The problem with the Chair One is that it has a competitor: REI’s Flex Lite chair is virtually identical, weighs less (794g) and costs $30 less. I had the opportunity to test the Flex Lite at REI Boise and, well, it felt just like the Helinox. The only substantive difference that I noticed was that the Flex Lite has more mesh than solid paneling – the mesh on the Flex Lite goes all the way down the middle of the chair, whereas the Helinox Chair One has a solid panel for your rear end. This has two consequences: the Helinox is presumably more durable since it has more solid fabric, but that’s also where some of its extra weight (a total of 52g difference) comes from. Conversely, one advantage to REI’s design is that rainwater wouldn’t pool in the bottom of your seat.

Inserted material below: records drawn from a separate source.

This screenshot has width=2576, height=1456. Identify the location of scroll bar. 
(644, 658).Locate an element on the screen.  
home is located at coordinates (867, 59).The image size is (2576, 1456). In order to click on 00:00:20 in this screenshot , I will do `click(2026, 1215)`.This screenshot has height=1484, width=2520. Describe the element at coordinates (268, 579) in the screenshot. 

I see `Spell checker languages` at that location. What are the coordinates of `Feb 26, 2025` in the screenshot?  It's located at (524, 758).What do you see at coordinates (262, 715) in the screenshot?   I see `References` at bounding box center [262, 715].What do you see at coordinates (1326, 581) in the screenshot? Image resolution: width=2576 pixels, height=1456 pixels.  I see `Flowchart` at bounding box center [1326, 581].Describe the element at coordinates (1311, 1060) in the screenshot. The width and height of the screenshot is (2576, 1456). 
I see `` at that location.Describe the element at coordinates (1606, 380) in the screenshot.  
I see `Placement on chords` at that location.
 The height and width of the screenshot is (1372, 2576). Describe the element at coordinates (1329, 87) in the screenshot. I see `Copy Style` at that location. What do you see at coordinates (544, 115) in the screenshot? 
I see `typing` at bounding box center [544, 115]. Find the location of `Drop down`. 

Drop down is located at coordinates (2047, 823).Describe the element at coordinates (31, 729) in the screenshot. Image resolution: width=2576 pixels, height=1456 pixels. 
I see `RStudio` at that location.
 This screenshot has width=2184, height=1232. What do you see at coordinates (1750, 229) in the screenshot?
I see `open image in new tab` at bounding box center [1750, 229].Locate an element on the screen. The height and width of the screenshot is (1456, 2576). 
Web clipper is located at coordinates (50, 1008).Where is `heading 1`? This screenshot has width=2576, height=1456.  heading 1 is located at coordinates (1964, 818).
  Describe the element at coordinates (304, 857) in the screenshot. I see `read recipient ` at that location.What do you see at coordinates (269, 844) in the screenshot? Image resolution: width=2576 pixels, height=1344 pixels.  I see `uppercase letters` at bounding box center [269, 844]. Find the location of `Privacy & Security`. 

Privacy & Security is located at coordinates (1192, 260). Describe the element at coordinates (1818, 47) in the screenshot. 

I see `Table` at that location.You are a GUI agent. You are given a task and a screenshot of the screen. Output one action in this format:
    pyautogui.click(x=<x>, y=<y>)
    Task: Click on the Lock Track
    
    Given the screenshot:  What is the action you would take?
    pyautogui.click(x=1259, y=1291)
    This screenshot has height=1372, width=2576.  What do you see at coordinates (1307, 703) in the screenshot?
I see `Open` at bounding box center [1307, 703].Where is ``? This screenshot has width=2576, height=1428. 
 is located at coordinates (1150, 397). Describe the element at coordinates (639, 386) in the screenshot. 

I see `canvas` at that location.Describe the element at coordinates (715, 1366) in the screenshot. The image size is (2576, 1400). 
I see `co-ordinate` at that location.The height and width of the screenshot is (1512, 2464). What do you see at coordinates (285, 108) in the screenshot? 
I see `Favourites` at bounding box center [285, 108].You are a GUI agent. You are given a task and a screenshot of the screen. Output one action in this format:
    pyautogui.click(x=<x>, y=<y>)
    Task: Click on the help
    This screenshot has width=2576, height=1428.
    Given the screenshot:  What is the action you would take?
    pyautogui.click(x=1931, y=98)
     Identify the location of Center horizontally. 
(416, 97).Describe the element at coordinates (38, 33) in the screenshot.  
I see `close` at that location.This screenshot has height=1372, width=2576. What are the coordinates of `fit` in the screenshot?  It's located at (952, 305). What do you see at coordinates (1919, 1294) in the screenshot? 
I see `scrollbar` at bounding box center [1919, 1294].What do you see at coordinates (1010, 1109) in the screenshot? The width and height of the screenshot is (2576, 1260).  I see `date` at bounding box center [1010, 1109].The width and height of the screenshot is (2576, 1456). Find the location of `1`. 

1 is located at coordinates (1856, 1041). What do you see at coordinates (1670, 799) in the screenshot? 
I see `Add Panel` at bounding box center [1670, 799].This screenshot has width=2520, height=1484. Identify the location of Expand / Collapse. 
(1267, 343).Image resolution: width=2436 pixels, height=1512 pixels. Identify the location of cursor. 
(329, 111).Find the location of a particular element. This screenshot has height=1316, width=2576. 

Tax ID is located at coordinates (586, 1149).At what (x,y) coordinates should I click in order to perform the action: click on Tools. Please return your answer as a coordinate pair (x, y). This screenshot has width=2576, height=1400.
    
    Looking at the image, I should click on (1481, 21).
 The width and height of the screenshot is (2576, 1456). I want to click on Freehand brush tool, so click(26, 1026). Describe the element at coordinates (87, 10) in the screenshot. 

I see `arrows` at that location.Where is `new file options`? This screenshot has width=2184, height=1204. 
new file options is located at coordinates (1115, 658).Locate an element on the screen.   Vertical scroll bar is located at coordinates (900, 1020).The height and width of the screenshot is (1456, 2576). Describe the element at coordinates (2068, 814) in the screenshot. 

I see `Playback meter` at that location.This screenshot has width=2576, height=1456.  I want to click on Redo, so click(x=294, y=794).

When it comes down to it, the two chairs are ridiculously similar: the REI Flex Lite is lighter but the Helinox is a wee bit more durable. REI will save you $30 but Helinox has a lot of brand loyalty thanks to their trekking poles. Reglardless, both are comfortable, lightweight chairs that will keep your bottom off of the ground.
- Very comfortable, no pressure spots
- Remarkably quick to set up
- DAC’s pole systems continue to set industry standards
- Keeps you high off of the ground
- Four-legged design is superior to other trestle-style chairs
- Rain can pool in the chair
- Heavier and more expensive than REI’s Flex Lite
The Bottom Line: Helinox Chair One
The Helinox Chair One is a great product by itself, but the fact that you can save $30 and buy almost the same thing from REI gives me pause. The Helinox’s chief advantage is its added durability over the REI model (and, according to the commenter below, extra comfort), which might be particularly important if you’re a heavier hiker. On its own, though, it’s a great little camping chair that sets up easily and keeps you nice and high above the ground.